Stone castle building in St. Louis, Missouri

Saint Louis University's New Student Visit Center (as known as The Alexander Euston Mansion and Queen's Daughters House) is a stone castle building located at 3730 Lindell in St. Louis, Missouri. This mansion was built in 1890 by English immigrant Alexander Euston who made money in the white lead and linseed oil business. It was built to include sixteen rooms and a ballroom.
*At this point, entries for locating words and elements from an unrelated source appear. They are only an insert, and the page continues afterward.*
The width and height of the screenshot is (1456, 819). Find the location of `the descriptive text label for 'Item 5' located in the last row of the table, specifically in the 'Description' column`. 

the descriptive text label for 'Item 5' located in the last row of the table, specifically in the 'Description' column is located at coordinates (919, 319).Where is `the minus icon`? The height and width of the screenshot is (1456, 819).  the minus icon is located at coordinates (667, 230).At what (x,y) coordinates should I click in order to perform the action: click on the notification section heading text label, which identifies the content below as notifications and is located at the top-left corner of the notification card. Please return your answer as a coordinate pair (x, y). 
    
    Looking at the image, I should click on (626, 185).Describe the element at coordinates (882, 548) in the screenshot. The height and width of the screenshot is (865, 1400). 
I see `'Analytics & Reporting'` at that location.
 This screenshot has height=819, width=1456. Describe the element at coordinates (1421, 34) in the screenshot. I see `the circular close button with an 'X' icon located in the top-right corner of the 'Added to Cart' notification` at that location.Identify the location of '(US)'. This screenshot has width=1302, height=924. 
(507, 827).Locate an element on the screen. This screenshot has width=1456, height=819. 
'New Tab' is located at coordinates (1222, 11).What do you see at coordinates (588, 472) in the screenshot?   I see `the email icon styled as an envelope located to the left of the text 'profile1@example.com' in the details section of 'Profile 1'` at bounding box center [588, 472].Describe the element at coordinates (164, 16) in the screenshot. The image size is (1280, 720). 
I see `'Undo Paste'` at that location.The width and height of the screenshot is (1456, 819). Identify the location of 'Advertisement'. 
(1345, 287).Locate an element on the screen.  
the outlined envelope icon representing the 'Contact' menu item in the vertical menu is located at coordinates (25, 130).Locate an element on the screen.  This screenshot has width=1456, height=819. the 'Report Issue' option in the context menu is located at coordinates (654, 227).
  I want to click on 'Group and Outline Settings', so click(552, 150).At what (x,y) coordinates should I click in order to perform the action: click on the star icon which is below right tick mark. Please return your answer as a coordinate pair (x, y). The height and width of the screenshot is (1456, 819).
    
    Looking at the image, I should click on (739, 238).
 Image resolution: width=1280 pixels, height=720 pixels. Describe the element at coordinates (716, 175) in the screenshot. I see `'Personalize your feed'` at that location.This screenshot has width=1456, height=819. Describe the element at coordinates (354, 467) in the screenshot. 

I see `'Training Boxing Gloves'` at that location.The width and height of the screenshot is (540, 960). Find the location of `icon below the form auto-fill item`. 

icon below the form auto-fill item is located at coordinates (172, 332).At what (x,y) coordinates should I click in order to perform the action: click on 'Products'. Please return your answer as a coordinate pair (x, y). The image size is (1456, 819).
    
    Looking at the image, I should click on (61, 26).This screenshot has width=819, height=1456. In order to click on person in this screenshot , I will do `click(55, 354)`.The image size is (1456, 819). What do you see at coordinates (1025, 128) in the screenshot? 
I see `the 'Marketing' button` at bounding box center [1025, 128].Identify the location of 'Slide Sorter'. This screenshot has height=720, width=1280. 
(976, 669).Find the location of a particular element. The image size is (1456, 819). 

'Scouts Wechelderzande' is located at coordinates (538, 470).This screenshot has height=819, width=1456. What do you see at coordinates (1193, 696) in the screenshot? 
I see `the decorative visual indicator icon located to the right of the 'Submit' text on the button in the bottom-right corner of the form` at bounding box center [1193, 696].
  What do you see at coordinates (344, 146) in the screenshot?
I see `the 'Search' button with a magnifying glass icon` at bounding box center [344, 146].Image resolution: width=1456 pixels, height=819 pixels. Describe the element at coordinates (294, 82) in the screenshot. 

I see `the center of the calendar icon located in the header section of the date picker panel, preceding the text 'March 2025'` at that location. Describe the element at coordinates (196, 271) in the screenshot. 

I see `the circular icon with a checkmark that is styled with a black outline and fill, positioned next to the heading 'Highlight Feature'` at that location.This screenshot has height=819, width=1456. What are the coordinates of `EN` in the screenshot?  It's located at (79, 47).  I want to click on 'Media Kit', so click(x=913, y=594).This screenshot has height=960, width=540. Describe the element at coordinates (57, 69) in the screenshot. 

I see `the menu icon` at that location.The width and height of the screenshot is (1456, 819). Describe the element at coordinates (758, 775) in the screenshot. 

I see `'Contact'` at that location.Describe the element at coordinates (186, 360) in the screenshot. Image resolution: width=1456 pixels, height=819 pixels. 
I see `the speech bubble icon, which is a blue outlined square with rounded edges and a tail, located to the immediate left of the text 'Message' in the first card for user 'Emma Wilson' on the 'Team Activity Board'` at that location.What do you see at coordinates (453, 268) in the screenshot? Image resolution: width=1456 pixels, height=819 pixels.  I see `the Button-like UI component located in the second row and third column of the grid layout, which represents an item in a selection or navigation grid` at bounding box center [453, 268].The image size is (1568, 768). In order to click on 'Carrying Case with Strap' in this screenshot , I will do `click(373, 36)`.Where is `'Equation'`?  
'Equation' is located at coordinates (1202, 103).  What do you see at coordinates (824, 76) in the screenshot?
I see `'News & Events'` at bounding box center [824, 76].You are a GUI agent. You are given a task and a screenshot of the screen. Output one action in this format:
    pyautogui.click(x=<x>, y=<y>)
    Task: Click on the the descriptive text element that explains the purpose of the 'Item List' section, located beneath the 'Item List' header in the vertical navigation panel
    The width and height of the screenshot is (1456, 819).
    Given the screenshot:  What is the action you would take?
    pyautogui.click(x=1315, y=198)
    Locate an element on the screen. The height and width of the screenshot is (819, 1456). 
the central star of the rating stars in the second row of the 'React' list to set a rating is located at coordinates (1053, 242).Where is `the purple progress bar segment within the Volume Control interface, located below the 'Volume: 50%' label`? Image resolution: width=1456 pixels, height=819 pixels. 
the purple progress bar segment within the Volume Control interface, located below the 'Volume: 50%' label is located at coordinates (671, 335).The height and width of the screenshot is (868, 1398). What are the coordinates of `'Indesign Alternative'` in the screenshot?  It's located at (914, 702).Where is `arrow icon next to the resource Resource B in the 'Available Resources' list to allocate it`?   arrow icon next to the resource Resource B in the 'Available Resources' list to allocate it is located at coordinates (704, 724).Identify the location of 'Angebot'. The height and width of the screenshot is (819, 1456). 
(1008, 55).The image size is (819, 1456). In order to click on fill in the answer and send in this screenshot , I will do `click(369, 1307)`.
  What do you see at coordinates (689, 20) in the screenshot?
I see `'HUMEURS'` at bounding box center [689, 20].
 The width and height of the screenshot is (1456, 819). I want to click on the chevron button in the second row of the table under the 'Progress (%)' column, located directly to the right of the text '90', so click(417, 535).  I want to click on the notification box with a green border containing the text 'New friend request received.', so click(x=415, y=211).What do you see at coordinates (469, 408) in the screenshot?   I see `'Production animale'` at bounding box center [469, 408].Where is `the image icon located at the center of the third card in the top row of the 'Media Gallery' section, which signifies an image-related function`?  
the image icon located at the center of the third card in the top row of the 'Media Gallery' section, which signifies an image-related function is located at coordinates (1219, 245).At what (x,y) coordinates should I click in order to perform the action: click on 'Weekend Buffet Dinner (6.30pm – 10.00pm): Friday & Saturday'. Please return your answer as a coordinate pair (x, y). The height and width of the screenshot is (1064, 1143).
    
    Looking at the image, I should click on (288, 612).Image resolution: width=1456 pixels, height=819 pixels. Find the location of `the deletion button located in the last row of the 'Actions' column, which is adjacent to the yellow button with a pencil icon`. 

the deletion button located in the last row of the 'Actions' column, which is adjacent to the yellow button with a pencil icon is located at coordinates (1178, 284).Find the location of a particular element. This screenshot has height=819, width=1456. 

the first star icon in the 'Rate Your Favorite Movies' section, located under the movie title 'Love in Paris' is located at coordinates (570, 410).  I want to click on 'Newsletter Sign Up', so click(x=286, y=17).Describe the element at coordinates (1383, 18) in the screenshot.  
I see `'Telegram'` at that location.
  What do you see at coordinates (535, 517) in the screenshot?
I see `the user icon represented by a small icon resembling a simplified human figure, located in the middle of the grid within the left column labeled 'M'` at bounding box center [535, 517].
In 1912, the St. Louis-based religious society Daughters of the Queen of Heaven, an organization of lay Catholic women, purchased this building and converted it to a boarding house for single women. It functioned as a woman's home until 1972. The Church of Scientology owned the building between 1974 and 1985. In 1988, Saint Louis University acquired the mansion and converted it to become an annex to its law school, previously housed in the adjacent Morrissey Hall. However, in the mid-2010s, the law school was relocated to downtown St. Louis to Scott Hall. Queen's Daughters Hall was renovated to become SLU's New Student Visit Center as part of the Office of Admission. The building is one of the best remaining examples of Romanesque Revival architecture left in the city of St. Louis. Another house of Romanesque architectural style on the campus of Saint Louis University would be Samuel Cupples House.